= Sergey Timashev =

Serge Fedorovich Timashev (Russian: Сергей Федорович Тимашев, born September 29, 1937, in Irbit, Sverdlovsk Oblast, Soviet Union) is a Russian scientist performing research for USPolyResearch. He is best known for his work in flicker-noise spectroscopy (extraction of information from chaotic signals), physical chemistry (membrane processes), kinetics of chemical processes (diffusion in energy space), quantum physics (semiconductors), and Earth/space science (mechanism of global changes and evolution).

==Biography==
Timashev holds MS in Physics from the Moscow State University (1960), PhD in nuclear physics from the Institute of Theoretical and Experimental Physics (Moscow, 1966), and DSc in physics and mathematics from the Institute of Semiconductor Physics (Novosibirsk, 1975). His major job track record includes senior researcher (1969 to 1979) at the Institute of Physical Chemistry, USSR Academy of Science, Moscow; head of membrane process laboratory (1979 to present) at the Karpov Institute of Physical Chemistry, Moscow; professor in molecular physics (1990 to 1994) at the Moscow Engineering Physics Institute; professor in physics (1997 to present) at the Peoples' Friendship University of Russia; senior researcher (2005 to present) at USPolyResearch.

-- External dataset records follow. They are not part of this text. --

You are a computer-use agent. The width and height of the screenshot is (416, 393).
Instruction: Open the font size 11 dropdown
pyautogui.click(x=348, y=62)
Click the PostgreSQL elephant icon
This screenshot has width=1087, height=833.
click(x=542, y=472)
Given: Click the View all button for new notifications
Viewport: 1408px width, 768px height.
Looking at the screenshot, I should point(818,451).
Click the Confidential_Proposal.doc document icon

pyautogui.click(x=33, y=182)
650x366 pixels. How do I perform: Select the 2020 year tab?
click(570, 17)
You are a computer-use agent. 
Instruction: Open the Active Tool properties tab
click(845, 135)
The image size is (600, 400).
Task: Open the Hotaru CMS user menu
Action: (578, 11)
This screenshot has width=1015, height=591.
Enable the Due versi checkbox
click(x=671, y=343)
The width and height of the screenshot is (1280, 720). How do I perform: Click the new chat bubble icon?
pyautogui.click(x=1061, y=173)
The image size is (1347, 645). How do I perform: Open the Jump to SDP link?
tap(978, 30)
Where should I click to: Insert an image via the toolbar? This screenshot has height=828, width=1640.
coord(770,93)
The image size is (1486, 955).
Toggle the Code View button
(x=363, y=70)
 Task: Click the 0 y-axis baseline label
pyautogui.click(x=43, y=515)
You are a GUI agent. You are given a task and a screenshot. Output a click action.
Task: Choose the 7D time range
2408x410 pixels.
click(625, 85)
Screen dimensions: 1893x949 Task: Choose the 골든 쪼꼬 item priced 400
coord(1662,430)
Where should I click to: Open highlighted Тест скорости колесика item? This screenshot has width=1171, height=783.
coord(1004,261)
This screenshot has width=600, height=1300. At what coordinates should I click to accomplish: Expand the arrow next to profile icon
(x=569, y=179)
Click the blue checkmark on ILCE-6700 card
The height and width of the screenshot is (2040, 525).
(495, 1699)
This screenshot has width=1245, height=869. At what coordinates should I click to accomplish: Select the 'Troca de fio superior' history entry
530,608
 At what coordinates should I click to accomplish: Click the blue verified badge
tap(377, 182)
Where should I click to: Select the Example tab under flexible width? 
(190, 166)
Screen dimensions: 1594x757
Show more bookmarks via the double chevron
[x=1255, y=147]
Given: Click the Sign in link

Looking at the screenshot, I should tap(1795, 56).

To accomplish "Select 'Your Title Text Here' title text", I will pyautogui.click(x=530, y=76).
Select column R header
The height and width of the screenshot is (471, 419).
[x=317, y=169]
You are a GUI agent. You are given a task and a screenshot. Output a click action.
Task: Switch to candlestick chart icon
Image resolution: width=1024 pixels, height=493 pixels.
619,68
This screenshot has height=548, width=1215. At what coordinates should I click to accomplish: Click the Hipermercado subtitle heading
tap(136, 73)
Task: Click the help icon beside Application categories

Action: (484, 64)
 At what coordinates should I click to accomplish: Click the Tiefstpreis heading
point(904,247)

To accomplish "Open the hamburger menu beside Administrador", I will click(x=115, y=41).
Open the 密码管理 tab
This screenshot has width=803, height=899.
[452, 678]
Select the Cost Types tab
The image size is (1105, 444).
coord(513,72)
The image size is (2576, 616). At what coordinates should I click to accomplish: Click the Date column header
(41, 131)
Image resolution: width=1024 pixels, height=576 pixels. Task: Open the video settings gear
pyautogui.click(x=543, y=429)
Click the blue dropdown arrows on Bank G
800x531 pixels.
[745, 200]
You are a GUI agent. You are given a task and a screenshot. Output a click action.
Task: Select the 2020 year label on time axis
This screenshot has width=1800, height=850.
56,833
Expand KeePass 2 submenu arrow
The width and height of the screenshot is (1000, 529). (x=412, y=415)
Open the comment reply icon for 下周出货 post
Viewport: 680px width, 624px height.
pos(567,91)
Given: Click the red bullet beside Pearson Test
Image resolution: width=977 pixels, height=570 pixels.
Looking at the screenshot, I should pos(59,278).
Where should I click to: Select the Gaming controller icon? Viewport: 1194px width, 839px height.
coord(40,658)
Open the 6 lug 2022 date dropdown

==Scientific achievements==
Timashev developed a flicker-noise spectroscopy method for extracting information from the chaotic signals produced by complex systems, which can be used for analyzing and predicting the behavior of these systems (earthquake prediction, EKG evaluation, Parkinsonian tremor signal evaluation, random electrochemical processes, etc.) He discovered the phenomenon of switching conductivity for surface-modified ion exchange polymeric membranes and electropervaporation effect. He also described the role of chemical and solar factors in the biosphere evolution. The total number of papers and books published by him is more than 300. He currently serves on the Editorial Advisory Boards of Russ. J. Phys. Chem., Russ. J. Electrochem., Colloid J., and J. Water Chem. Technol.

==Honors and awards==
Timashev received Russian Federation Government's Prize in Science and Technology (1995), Ernest Oppenheimer Memorial Trust (WD Wilson Visiting Fellowship, South Africa, 1996), and Russian Federation's Distinguished Scientist (1998).